== Directive ==
Render everything from the start of the material below down to the line containing "(1868, 778)." as a JSON list of strings, one string per line, skipping blank lines and leaving out the pictures.

═════ Given data ═════

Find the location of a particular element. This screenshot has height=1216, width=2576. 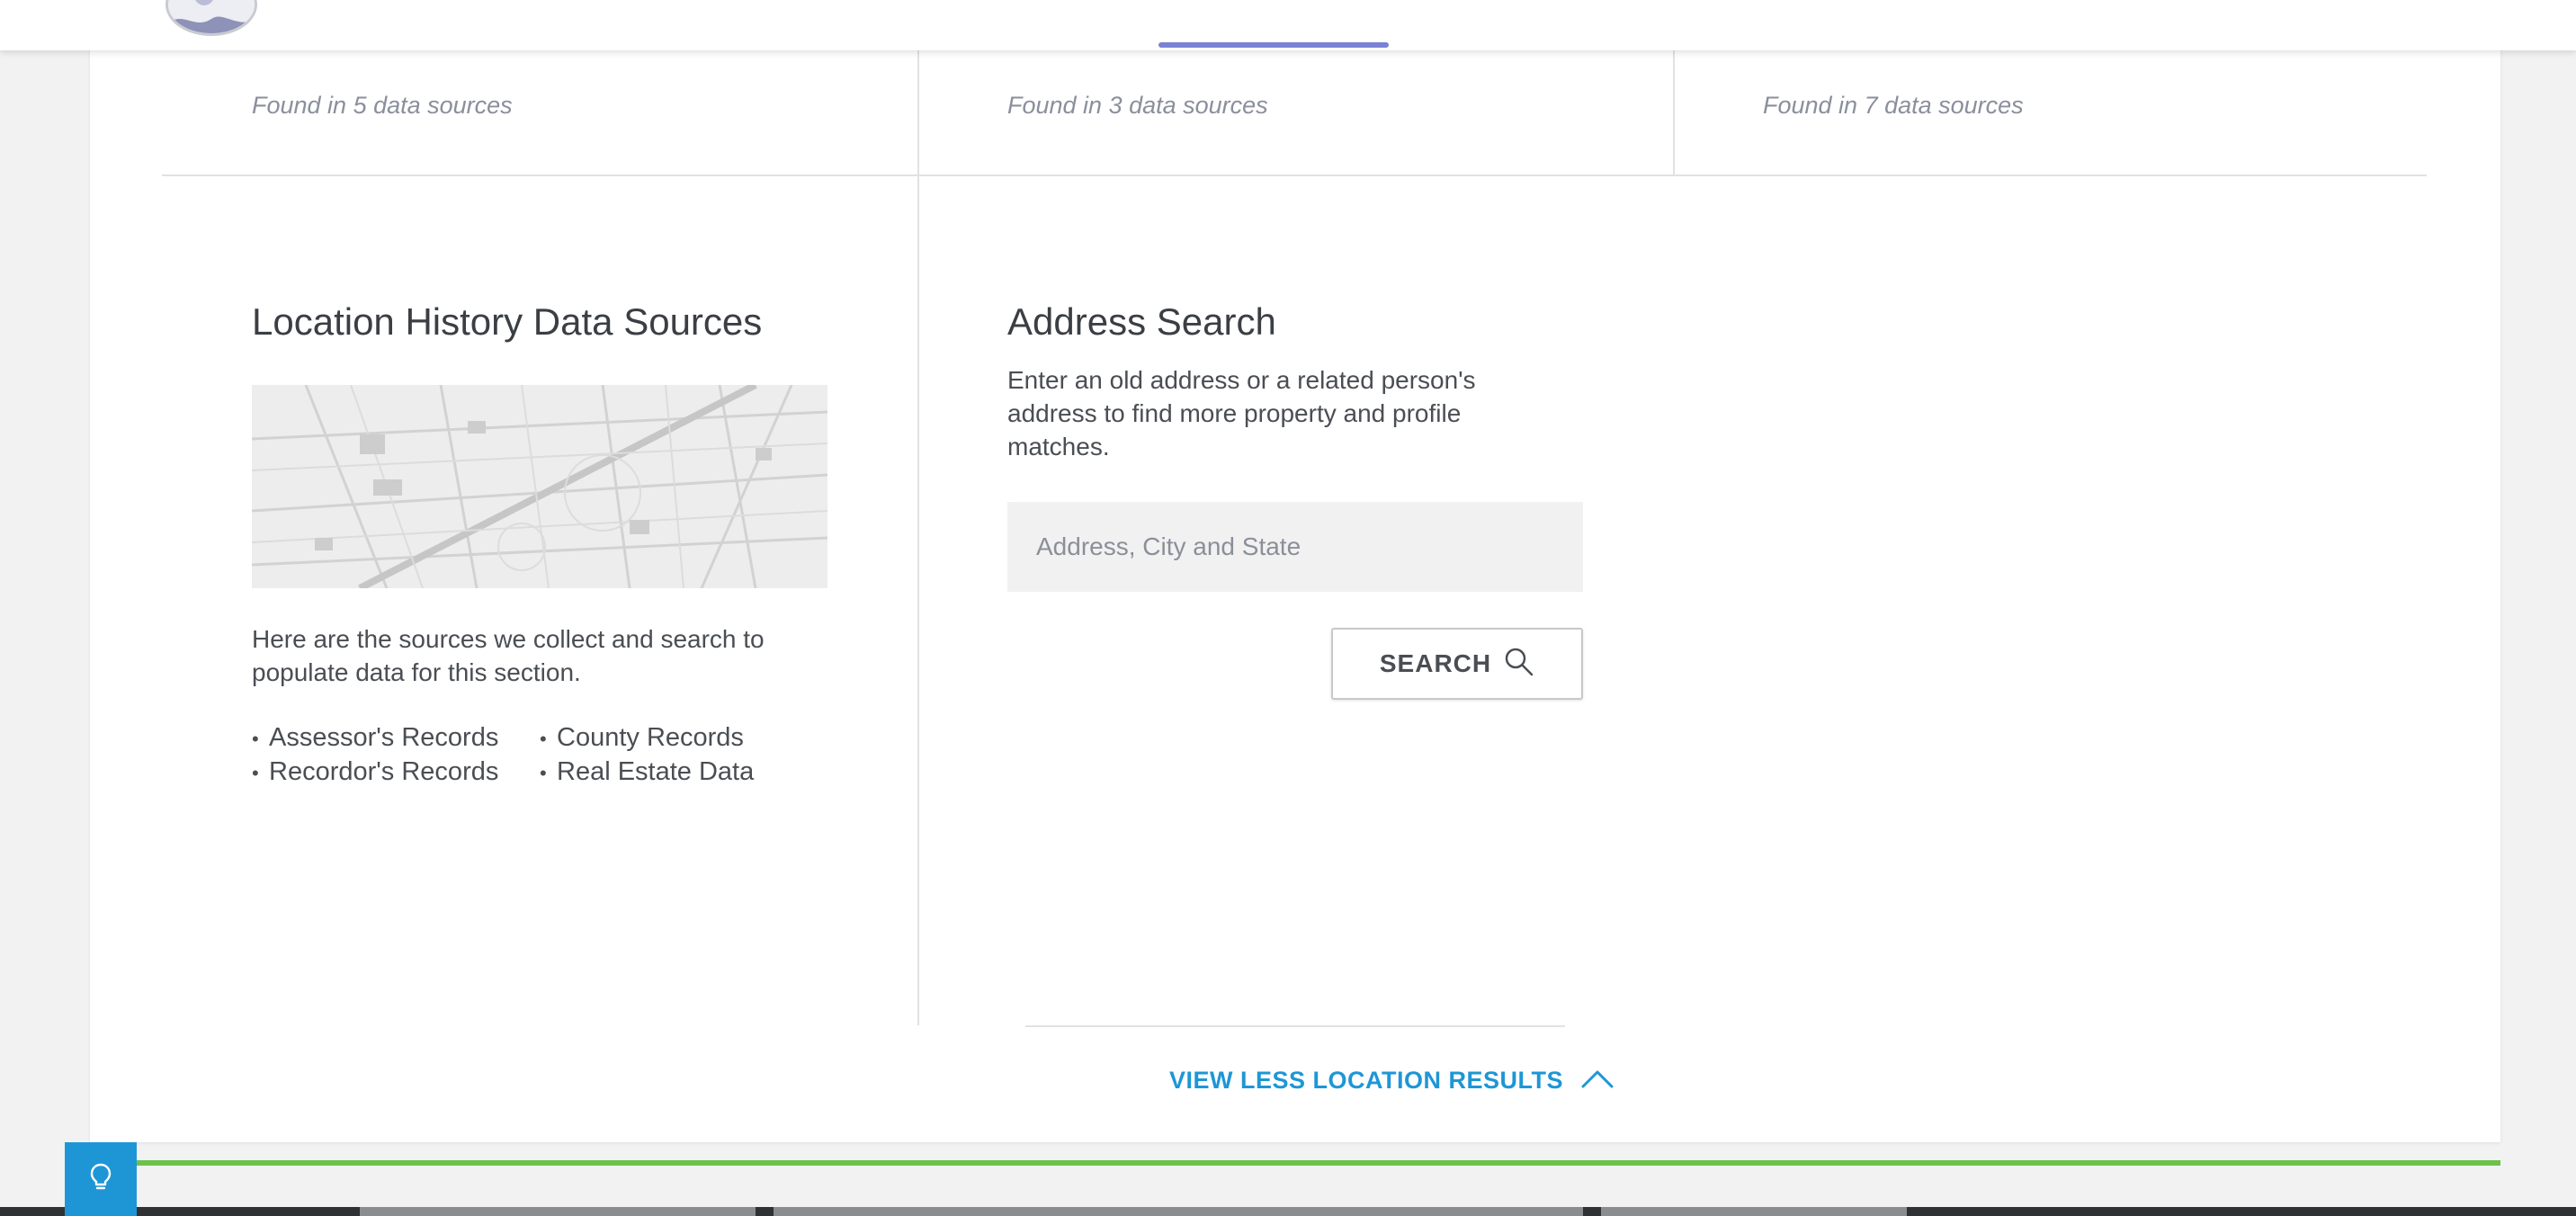

view-less-location-results-link: VIEW LESS LOCATION RESULTS is located at coordinates (1392, 1081).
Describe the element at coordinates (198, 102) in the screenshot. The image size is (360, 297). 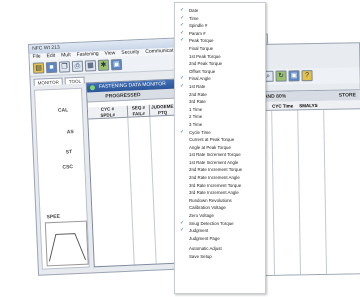
I see `menu-item-label: 3rd Rate` at that location.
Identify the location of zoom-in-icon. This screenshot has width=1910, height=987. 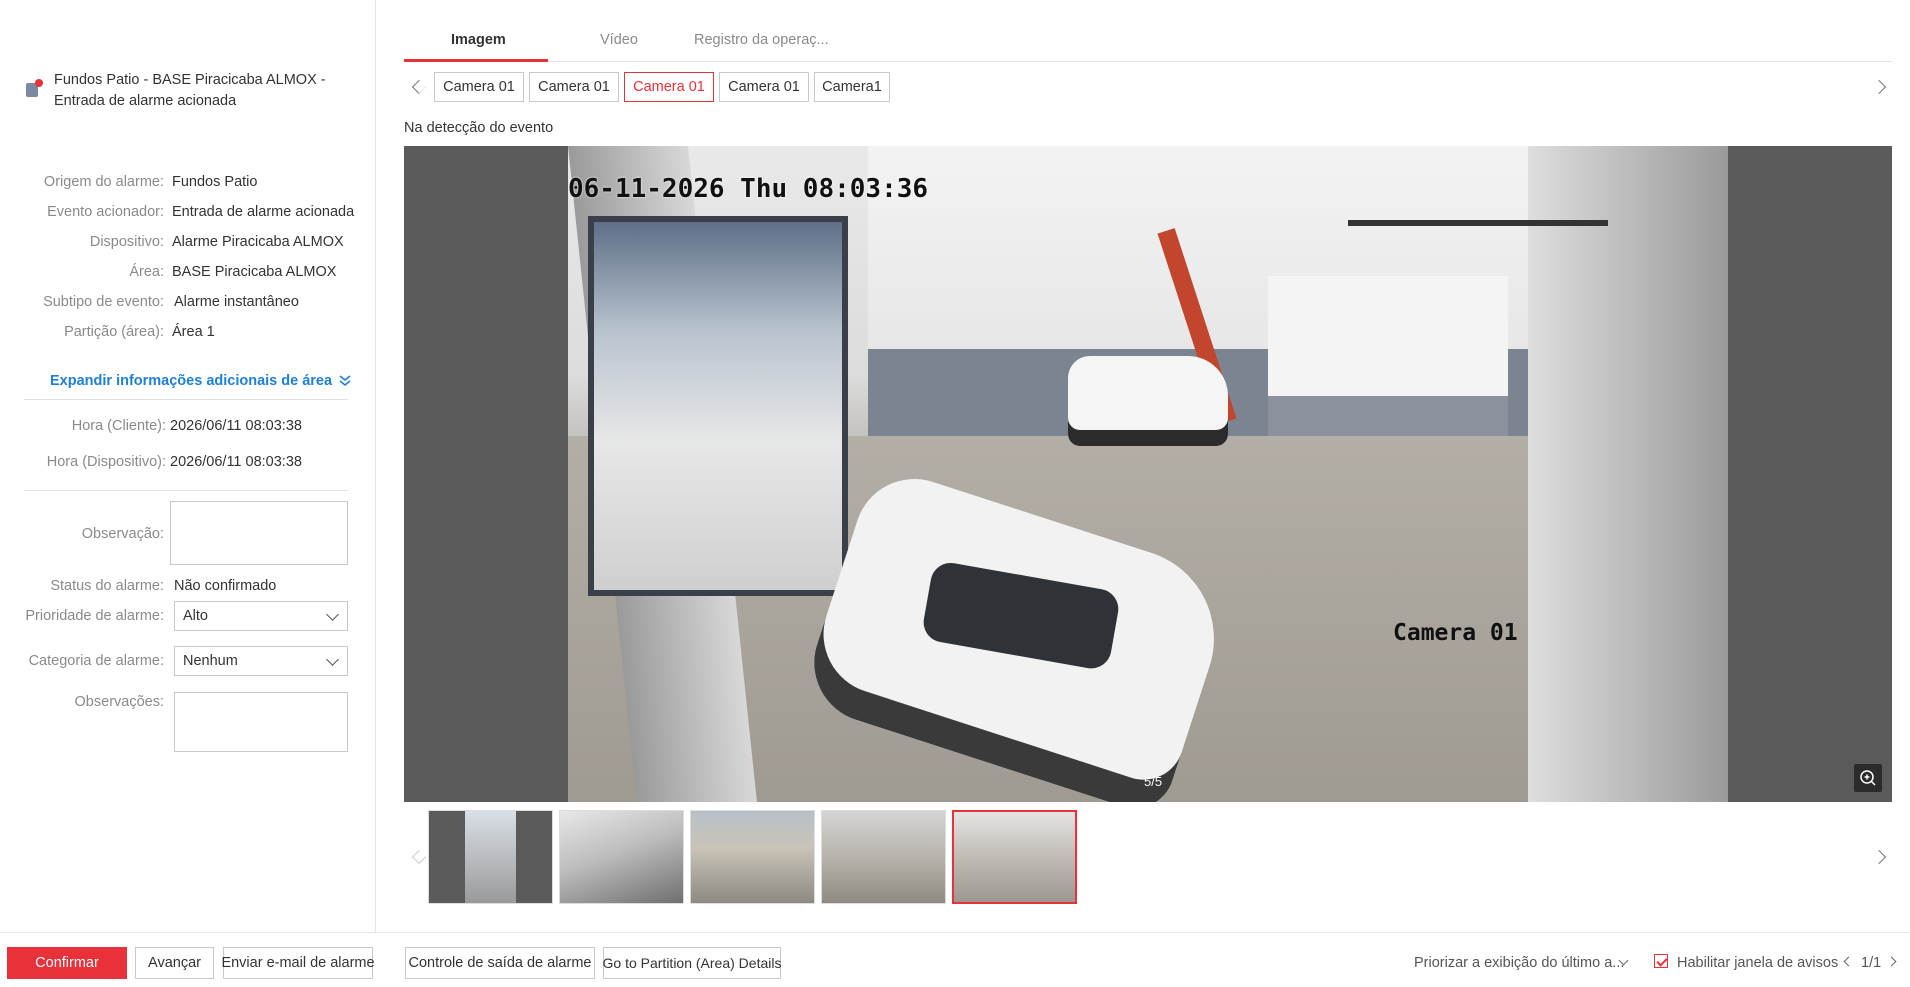
(1868, 778).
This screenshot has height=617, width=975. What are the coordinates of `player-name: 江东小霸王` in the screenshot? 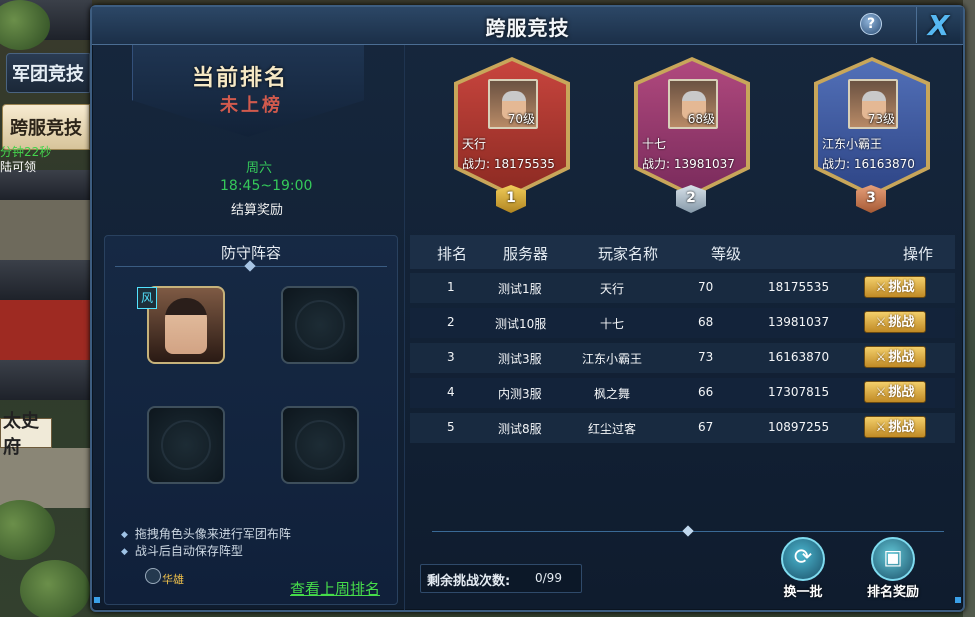 It's located at (852, 144).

═════

== Result for this exercise ==
[
  "Find the location of a particular element. This screenshot has height=1216, width=2576. ",
  "view-less-location-results-link: VIEW LESS LOCATION RESULTS is located at coordinates (1392, 1081).",
  "Describe the element at coordinates (198, 102) in the screenshot. The image size is (360, 297). ",
  "I see `menu-item-label: 3rd Rate` at that location.",
  "Identify the location of zoom-in-icon. This screenshot has width=1910, height=987. ",
  "(1868, 778)."
]